> Exercise objective:
Every line in the data below that includes "Thursday" belongs in the answer, copied as it stands.

►

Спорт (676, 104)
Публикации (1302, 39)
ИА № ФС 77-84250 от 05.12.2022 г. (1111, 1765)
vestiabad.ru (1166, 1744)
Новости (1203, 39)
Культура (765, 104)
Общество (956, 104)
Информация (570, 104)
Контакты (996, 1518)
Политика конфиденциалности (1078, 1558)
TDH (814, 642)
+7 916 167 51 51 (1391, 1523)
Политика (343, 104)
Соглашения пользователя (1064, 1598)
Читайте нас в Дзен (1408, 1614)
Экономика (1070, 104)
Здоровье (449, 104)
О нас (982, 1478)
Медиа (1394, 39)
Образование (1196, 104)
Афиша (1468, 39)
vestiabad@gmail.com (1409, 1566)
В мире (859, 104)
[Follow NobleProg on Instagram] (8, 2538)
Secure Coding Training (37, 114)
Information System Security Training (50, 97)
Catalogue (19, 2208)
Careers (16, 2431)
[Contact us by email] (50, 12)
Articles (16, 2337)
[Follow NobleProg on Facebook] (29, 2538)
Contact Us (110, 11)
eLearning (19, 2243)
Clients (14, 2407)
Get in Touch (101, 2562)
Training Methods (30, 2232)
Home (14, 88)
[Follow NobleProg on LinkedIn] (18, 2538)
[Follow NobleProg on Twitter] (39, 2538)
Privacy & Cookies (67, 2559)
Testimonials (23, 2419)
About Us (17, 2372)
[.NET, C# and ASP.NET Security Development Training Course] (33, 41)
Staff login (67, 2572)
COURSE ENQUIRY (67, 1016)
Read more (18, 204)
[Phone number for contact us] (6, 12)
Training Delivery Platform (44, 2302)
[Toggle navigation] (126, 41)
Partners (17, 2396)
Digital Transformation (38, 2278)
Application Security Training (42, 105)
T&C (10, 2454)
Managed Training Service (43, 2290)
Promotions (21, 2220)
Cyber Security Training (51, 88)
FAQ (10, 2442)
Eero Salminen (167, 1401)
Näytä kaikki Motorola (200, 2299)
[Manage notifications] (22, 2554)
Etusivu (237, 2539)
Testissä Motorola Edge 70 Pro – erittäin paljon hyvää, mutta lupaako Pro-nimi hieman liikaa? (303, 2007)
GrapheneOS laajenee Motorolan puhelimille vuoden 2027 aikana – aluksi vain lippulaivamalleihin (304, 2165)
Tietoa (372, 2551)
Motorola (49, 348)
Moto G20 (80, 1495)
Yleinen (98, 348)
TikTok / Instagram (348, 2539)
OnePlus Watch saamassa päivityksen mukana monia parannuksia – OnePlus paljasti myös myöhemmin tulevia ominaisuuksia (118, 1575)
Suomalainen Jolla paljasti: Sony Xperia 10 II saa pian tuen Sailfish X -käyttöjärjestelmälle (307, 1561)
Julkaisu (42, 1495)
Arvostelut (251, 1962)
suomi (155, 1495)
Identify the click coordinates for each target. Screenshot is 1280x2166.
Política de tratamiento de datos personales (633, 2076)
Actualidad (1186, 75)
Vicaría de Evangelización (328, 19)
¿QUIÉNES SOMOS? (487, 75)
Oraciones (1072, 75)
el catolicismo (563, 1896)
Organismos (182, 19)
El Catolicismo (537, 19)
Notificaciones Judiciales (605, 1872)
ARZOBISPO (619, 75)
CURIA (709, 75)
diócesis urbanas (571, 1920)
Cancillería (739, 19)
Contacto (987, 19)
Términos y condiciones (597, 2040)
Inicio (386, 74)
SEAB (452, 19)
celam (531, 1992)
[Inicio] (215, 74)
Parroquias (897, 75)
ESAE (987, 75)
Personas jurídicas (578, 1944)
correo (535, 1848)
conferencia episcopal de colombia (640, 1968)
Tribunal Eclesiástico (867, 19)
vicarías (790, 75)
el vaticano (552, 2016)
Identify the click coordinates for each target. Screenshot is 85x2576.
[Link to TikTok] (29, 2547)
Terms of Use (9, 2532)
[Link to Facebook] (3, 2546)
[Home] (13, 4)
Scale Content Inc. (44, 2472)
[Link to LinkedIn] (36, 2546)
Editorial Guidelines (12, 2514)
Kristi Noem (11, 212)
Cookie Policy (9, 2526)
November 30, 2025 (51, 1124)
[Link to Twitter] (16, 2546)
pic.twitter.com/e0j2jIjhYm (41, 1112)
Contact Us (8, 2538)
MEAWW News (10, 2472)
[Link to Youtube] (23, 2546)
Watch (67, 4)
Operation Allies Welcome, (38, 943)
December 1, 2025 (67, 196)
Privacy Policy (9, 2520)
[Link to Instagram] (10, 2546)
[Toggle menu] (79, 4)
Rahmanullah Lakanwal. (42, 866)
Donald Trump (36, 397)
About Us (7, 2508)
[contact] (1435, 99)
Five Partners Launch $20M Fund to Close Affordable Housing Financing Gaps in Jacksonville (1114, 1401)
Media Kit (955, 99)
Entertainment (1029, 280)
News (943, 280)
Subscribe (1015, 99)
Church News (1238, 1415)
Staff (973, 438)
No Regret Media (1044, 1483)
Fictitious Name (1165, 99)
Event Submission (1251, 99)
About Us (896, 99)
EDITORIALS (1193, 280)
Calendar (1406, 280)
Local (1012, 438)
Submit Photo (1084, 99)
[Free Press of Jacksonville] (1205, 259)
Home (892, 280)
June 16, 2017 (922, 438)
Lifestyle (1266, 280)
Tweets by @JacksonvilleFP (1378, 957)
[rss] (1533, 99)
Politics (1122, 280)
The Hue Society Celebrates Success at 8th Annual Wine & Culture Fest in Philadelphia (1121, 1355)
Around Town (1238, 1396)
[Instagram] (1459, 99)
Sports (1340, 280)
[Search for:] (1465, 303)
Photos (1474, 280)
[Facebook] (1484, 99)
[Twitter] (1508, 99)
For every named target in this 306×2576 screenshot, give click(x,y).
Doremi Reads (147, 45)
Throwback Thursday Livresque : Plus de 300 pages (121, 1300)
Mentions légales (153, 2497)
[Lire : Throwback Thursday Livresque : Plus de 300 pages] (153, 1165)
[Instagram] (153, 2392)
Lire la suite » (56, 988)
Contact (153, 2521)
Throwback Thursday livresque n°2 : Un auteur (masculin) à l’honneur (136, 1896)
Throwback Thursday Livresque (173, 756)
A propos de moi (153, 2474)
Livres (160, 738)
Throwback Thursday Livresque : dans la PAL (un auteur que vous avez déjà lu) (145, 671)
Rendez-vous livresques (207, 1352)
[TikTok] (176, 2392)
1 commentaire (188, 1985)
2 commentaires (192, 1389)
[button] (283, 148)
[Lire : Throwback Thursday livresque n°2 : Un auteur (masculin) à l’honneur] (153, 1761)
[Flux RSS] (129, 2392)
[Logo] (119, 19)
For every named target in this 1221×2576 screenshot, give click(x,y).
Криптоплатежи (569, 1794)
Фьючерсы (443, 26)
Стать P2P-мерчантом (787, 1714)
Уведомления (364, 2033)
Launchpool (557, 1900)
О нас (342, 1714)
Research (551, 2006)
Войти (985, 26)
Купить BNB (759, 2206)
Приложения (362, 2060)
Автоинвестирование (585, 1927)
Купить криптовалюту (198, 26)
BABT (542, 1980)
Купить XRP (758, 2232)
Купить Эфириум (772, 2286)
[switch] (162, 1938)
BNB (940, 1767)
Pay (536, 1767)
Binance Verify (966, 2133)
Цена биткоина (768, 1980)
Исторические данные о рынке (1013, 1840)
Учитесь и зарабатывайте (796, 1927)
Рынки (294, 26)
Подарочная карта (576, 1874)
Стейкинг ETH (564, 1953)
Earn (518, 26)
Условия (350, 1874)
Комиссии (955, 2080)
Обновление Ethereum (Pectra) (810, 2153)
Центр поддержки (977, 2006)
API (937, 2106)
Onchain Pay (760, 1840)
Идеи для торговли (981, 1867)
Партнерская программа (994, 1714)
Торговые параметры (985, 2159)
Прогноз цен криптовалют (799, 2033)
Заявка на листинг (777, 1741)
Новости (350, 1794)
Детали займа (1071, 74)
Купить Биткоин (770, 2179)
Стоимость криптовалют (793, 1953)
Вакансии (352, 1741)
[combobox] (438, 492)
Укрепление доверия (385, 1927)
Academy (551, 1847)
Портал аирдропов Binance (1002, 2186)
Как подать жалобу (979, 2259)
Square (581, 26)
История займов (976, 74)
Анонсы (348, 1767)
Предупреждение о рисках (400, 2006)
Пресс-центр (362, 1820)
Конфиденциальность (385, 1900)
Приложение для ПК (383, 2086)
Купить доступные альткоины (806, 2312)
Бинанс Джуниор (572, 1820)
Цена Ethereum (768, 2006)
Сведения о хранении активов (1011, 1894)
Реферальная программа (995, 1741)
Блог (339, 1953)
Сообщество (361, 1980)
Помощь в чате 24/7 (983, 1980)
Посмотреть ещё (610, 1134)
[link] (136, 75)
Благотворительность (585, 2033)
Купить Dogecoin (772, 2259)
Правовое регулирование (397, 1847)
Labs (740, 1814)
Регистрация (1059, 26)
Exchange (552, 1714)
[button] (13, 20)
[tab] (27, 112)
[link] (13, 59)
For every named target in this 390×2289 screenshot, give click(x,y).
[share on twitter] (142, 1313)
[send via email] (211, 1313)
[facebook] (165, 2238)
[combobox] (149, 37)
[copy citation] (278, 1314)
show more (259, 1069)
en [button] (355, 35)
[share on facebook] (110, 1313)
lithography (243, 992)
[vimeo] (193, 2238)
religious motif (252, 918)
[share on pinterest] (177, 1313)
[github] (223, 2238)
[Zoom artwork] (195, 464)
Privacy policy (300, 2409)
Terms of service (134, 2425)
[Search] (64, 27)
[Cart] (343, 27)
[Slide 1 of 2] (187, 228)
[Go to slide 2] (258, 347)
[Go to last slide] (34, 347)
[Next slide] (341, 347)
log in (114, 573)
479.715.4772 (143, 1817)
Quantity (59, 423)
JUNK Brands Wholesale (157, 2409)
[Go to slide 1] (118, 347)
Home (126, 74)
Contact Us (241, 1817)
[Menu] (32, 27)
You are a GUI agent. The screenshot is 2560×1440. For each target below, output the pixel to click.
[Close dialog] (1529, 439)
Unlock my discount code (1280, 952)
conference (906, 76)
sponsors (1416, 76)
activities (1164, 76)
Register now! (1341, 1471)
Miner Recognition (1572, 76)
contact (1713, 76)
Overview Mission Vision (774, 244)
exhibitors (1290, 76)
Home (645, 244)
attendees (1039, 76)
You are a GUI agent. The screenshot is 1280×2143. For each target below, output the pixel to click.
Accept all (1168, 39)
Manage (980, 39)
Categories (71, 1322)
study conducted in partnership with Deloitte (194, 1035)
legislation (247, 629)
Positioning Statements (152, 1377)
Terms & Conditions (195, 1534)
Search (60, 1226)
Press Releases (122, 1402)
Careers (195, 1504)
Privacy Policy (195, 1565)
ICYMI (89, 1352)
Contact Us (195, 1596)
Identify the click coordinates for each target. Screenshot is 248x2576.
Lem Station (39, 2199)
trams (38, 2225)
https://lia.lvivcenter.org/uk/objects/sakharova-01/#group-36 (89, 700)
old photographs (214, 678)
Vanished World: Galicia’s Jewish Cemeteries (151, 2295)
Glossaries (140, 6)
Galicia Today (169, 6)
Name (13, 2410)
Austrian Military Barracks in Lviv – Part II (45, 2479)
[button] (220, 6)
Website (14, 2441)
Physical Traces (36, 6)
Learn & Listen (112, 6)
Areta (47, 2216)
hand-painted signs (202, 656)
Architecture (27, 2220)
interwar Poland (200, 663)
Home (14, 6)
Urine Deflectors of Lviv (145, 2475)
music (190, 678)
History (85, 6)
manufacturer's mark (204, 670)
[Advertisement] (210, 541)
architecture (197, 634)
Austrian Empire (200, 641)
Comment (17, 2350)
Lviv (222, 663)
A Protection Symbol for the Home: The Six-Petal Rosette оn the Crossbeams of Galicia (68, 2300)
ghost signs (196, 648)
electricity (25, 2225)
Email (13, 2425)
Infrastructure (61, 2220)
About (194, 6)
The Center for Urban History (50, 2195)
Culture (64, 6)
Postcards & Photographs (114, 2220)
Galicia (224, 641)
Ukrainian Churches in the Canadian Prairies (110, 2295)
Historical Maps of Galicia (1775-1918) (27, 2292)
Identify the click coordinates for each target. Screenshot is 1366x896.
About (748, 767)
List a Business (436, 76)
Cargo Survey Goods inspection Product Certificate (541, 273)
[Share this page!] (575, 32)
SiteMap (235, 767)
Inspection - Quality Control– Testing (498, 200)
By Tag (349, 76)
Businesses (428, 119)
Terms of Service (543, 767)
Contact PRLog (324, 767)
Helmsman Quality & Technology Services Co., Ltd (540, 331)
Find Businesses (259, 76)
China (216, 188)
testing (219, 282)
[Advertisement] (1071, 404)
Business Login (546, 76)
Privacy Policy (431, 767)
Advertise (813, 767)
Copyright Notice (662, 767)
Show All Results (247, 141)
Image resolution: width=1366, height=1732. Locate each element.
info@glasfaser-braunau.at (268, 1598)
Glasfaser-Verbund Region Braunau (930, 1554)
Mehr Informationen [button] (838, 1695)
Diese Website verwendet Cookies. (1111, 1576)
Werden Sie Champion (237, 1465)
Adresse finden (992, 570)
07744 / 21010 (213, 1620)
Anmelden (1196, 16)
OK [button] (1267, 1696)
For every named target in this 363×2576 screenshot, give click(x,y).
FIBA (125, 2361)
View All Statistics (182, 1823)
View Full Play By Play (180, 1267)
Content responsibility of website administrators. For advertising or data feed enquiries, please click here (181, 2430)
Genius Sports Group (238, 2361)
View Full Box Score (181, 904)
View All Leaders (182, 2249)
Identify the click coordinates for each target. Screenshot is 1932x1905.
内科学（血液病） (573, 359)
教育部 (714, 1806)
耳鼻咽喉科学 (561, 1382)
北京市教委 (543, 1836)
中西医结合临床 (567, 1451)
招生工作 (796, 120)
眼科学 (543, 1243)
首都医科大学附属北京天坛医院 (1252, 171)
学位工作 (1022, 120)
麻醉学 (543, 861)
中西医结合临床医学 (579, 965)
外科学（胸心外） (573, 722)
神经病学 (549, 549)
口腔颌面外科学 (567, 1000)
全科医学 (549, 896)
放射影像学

◄

> Result:
Throwback Thursday Livresque : Plus de 300 pages (121, 1300)
[Lire : Throwback Thursday Livresque : Plus de 300 pages] (153, 1165)
Throwback Thursday livresque n°2 : Un auteur (masculin) à l’honneur (136, 1896)
Throwback Thursday Livresque (173, 756)
Throwback Thursday Livresque : dans la PAL (un auteur que vous avez déjà lu) (145, 671)
[Lire : Throwback Thursday livresque n°2 : Un auteur (masculin) à l’honneur] (153, 1761)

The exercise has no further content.